Nel ‘Corriere’ di lunedì  20 marzo  - rubrica Pubblico e Privato – Alberoni  fa una piccola riflessione sulla applicazione all’Università – e alla scuola, diremmo noi – della logica del cliente. Logica che ben conosciamo, poiché ne siamo troppo spesso vittime senza possibilità di voce. Ma vittime ne sono anche  quegli stessi studenti che da questa logica dovrebbero trarre giovamento. Il piacere che essi traggono da ciò è il infatti il piacere asinesco di Pinocchio… Piacere che certo non permette loro di affrontare la sfida della società della conoscenza o la più modesta sfida di una vita personale dignitosamente tranquilla.

Spesso – troppo spesso - l’acquiescenza al cliente (si noti che il cliente non ha età, quindi un bambino di sei anni va ‘soddisfatto’ esattamente come un uomo di trenta) viene posta come dato democratico. Ma lo è veramente? Rimandiamo, per questo, ad un breve brano che abbiamo tratto da una riflessione di Karl Raimund Popper sulla televisione e che, a nostro avviso, si applica perfettamente alla scuola e all’Università (vedi pagina centrale del sito Centro Studi: ‘Customer satisafction e democrazia’).

 

 

I migliori strumenti, se usati male o per scopi impropri, producono disastri. Così sta succedendo con la customer satisfaction (la soddisfazione dei consumatori), il metodo con cui le imprese chiedono ai loro clienti quali sono i difetti dei prodotti in modo da poterli migliorare.

Se i consumatori ti riferiscono che la tua automobile non funziona o ha le porte che sbattono cercherai di porvi rimedio. Ma tutto questo funziona perché è il consumatore che sa che cosa è meglio per lui, non c’è nessun altro giudice migliore.

Cosa succede quando passiamo all’istruzione dei giovani? Chi è il consumatore? Tutti pensano agli studenti ma è vero? Anche i bravi insegnanti hanno idee di cui tener conto e così pure i genitori, tanto che alcuni mandano i propri figli all’estero per assicurare loro un’educazione migliore. Infine ci sono gli imprenditori, perché quei giovani devono poi assumerli loro.

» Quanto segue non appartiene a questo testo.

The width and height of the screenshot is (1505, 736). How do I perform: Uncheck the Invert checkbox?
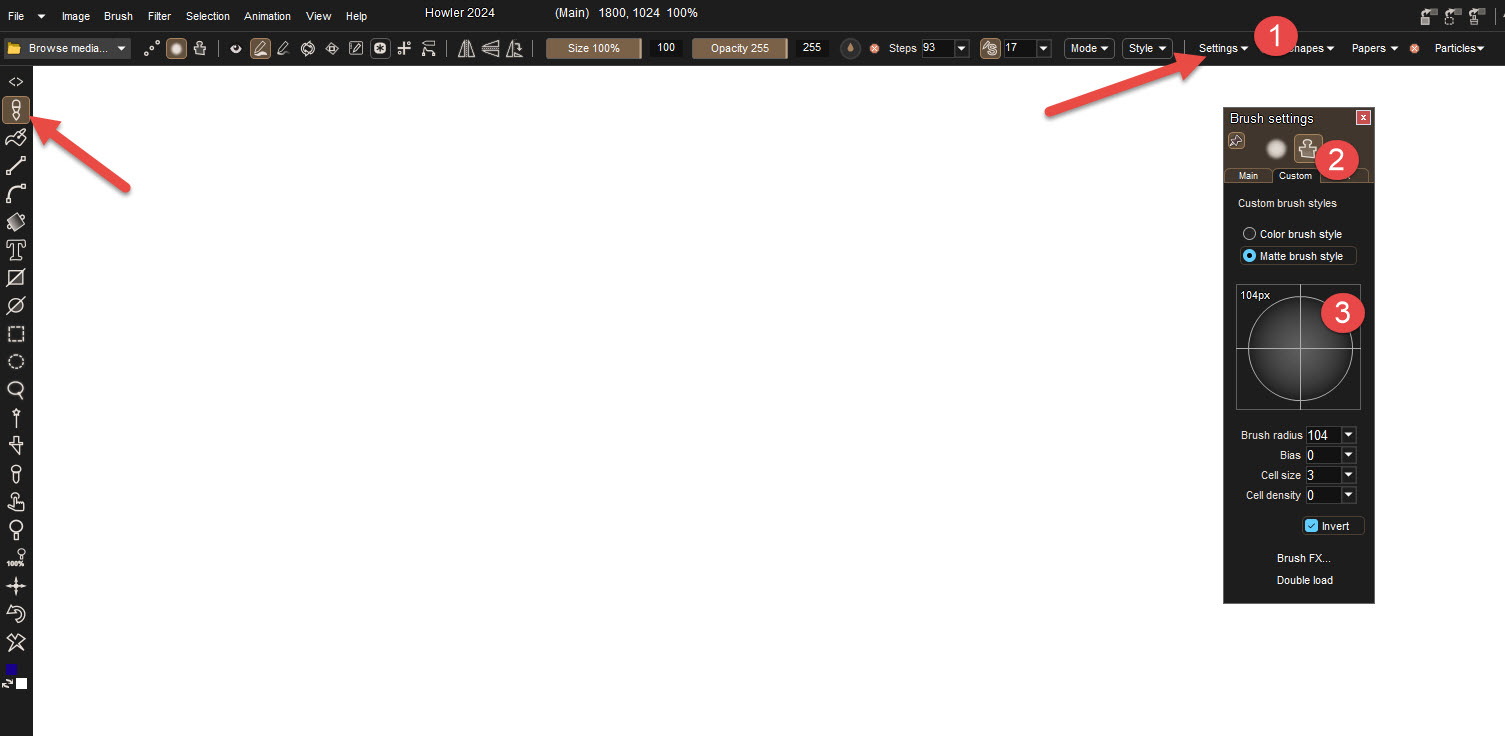click(1312, 526)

In Italia però di solito, nelle Università, la customer satisfaction è fatta interrogando solo lo studente. Gli si domanda quali sono le materie più utili, quelle che gli piacciono, quelle troppo faticose, quali docenti sono graditi, quali invece sono troppo esigenti. Ma che cosa ne sa uno studente del primo o del secondo anno di cos’è importante per la sua formazione, che cosa gli servirà veramente domani per affrontare il lavoro e la concorrenza internazionale? Inoltre molti studenti sono abituati a studiare poco e fanno fatica a concentrarsi. Costoro, se glielo domandi, cercano di ridurre le materie più impegnative, evitano i professori più esigenti, quello che fanno esami seri, mentre chiedono materie facili, lezioni divertenti, esami in cui non ti bocciano e prendi un voto alto.

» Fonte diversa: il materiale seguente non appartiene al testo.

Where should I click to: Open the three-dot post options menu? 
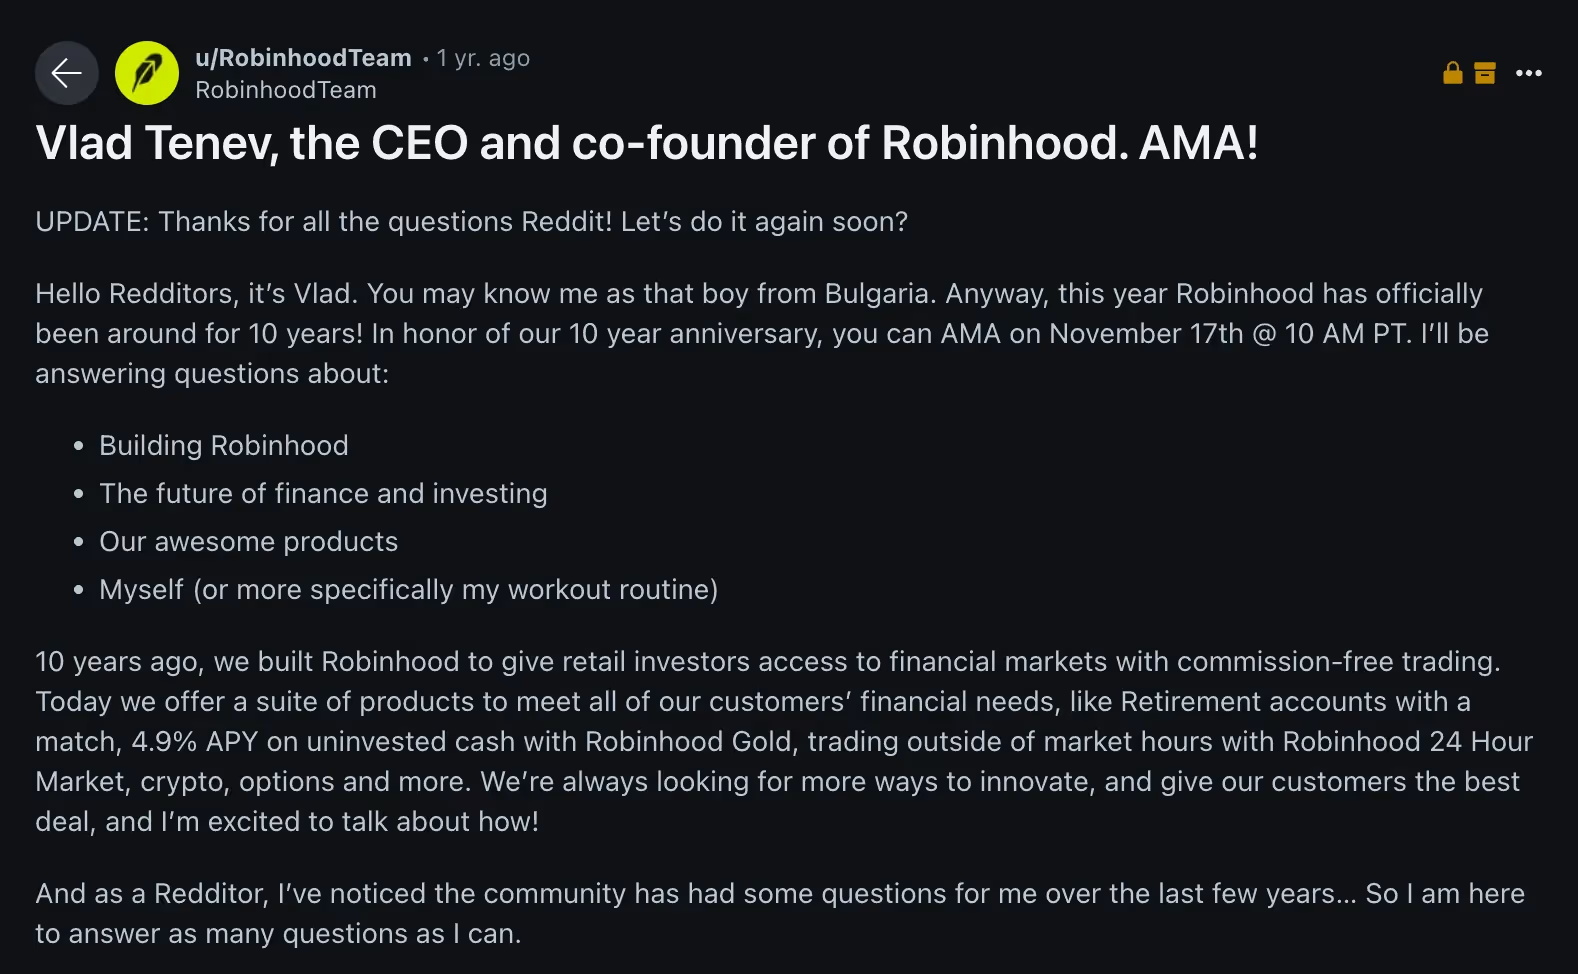(1529, 73)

Alcune Università che sono alla disperata ricerca di studenti, oltre a fare pubblicità, utilizzano i risultati della customer satisfaction  per catturarli andando incontro ai loro desideri. Se gli studenti rispondono che una materia è difficile la eliminano, che un professore è troppo esigente, lo isolano, insomma fanno di tutto perché il corso di studi diventi sempre più facile, in discesa. E’ il principio di Pinocchio.

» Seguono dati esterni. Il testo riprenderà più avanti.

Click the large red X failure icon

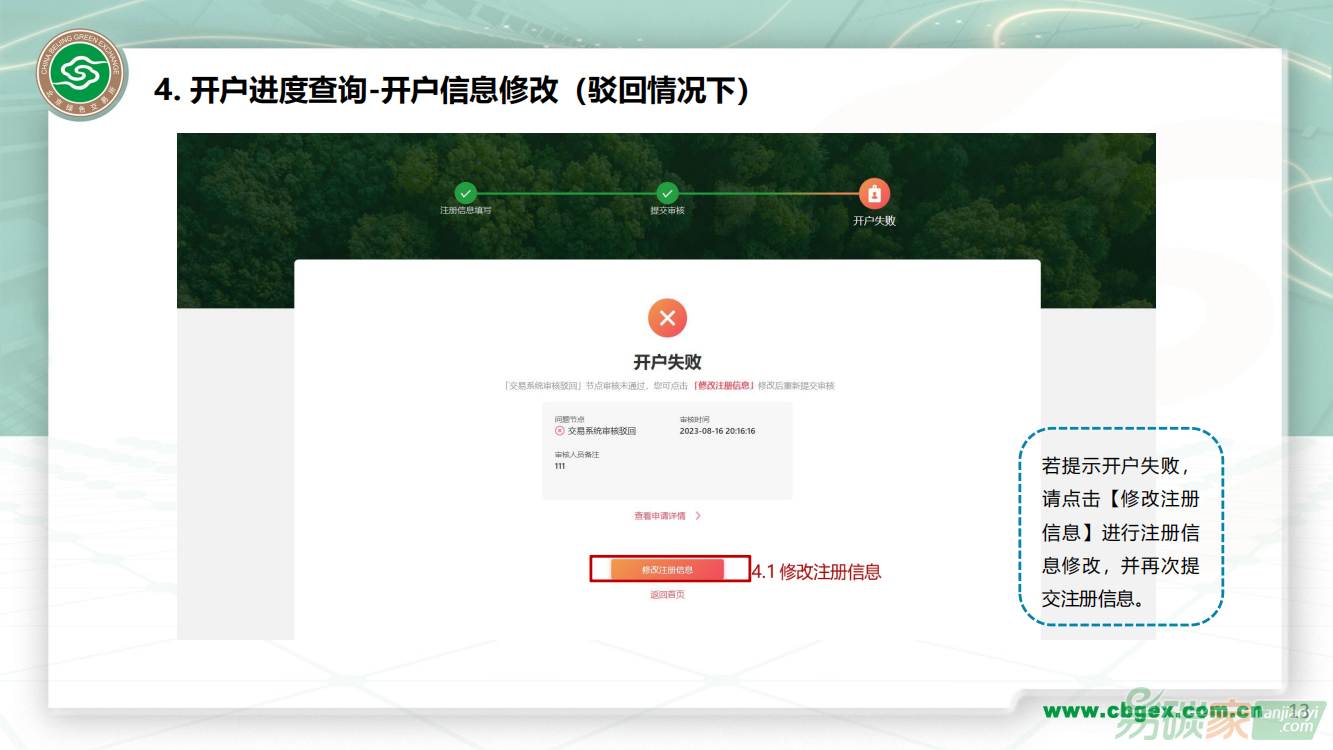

Sappiamo tutti che Pinocchio, simbolo universale dei ragazzi, non aveva voglia di studiare e, fra andare a scuola e ad uno spettacolo di burattini, preferiva il secondo. Così, seguendo la sua personale customer satisfaction, non finisce nel paese della cultura, ma in quello dei balocchi e diventa un somaro. Oggi c’è chi l’aiuta a seguire la stessa strada.